▶ **What you need to do**:
Look through the data below and say how many of its lines contain "Toggle", adding nothing else.

****************

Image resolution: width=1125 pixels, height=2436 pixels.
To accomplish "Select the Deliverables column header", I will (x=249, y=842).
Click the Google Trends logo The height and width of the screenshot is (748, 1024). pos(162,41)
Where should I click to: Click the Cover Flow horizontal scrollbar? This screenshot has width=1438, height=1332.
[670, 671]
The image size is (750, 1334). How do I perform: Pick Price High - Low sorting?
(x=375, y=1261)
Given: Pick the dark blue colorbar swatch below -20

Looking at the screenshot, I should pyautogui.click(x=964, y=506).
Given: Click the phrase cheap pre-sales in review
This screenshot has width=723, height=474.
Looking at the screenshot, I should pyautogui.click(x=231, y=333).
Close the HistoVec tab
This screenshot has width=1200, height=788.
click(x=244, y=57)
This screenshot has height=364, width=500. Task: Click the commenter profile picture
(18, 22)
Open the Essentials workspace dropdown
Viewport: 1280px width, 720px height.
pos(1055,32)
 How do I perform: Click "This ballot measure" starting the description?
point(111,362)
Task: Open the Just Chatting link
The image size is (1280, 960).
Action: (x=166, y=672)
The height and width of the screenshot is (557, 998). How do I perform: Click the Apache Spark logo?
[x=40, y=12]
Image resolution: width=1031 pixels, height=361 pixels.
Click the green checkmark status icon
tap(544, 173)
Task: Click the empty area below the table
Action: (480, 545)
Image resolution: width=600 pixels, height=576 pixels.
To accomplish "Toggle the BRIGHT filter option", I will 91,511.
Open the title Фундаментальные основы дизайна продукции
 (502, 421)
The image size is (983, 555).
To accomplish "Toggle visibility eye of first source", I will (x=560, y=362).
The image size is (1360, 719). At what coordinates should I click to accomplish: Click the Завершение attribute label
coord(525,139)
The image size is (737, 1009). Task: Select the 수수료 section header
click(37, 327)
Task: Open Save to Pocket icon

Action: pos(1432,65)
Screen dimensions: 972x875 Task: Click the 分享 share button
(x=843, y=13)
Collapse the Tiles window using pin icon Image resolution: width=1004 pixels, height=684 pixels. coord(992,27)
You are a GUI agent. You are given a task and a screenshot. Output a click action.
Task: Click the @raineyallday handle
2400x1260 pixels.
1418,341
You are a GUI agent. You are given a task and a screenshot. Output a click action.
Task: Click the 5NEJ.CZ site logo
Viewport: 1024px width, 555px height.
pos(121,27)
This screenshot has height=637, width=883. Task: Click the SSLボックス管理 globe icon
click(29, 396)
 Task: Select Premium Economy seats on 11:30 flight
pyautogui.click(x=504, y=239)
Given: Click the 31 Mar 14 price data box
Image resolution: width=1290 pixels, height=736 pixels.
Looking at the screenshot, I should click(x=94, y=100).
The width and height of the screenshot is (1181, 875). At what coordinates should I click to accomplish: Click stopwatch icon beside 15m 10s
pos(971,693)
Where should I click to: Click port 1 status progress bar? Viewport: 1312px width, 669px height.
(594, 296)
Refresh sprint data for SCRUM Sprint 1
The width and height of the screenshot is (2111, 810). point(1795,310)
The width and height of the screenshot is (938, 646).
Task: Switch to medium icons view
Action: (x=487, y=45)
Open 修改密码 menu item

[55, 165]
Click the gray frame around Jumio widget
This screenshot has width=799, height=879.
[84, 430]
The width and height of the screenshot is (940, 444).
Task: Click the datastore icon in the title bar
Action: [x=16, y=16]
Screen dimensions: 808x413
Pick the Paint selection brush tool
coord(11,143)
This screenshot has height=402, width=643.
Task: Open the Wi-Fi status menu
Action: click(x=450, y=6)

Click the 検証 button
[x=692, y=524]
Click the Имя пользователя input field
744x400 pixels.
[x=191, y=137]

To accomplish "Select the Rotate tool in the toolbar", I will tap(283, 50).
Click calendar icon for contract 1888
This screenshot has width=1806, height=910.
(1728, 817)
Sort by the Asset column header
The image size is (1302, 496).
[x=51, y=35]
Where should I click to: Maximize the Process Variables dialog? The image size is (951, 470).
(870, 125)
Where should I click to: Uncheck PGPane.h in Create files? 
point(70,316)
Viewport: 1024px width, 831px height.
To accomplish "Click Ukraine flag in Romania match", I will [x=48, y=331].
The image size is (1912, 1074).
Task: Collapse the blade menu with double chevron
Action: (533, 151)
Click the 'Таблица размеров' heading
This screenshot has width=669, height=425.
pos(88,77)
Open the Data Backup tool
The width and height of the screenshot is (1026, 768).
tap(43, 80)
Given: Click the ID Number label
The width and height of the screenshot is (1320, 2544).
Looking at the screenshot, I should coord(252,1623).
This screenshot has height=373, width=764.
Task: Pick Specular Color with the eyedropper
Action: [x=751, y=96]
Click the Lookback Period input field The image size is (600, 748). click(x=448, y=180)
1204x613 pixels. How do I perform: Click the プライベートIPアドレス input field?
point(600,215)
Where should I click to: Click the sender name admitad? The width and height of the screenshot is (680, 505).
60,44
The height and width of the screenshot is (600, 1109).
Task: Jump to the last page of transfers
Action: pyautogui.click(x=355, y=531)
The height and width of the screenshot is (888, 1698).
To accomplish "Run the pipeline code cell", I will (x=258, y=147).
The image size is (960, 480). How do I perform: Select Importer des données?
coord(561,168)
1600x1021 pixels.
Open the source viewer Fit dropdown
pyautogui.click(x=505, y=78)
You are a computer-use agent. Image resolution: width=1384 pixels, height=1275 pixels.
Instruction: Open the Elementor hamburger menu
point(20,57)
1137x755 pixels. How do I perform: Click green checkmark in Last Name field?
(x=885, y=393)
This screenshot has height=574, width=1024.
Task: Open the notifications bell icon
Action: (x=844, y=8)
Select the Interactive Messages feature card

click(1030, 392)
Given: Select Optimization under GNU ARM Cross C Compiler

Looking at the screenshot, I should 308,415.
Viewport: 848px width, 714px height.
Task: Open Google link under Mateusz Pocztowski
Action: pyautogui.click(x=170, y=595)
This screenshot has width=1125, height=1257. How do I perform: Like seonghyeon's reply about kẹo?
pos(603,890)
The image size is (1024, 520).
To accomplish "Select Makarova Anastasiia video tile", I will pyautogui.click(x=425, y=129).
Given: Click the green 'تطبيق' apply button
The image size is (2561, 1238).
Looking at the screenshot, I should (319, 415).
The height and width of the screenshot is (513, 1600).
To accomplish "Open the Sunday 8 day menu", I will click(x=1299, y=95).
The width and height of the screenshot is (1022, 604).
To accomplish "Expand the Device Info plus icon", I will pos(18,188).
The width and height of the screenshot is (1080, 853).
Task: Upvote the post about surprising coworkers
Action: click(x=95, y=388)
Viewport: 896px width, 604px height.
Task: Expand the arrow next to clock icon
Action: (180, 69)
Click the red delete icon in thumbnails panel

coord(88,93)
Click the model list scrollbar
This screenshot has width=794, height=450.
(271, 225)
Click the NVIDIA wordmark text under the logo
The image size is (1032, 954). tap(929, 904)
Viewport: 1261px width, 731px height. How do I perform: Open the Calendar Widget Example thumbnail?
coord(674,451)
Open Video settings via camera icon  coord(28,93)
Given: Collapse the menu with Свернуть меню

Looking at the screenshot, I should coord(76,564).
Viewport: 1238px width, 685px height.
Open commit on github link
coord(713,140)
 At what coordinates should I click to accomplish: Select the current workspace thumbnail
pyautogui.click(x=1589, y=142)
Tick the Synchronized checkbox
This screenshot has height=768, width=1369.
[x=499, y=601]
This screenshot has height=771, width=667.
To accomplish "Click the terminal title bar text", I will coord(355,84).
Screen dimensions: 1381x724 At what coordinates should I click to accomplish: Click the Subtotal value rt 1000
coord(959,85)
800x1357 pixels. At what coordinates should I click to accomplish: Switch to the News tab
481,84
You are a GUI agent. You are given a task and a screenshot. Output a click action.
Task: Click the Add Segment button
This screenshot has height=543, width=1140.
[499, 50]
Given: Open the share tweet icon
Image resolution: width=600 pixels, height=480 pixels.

****************

▶ **Solution to the exercise**:
2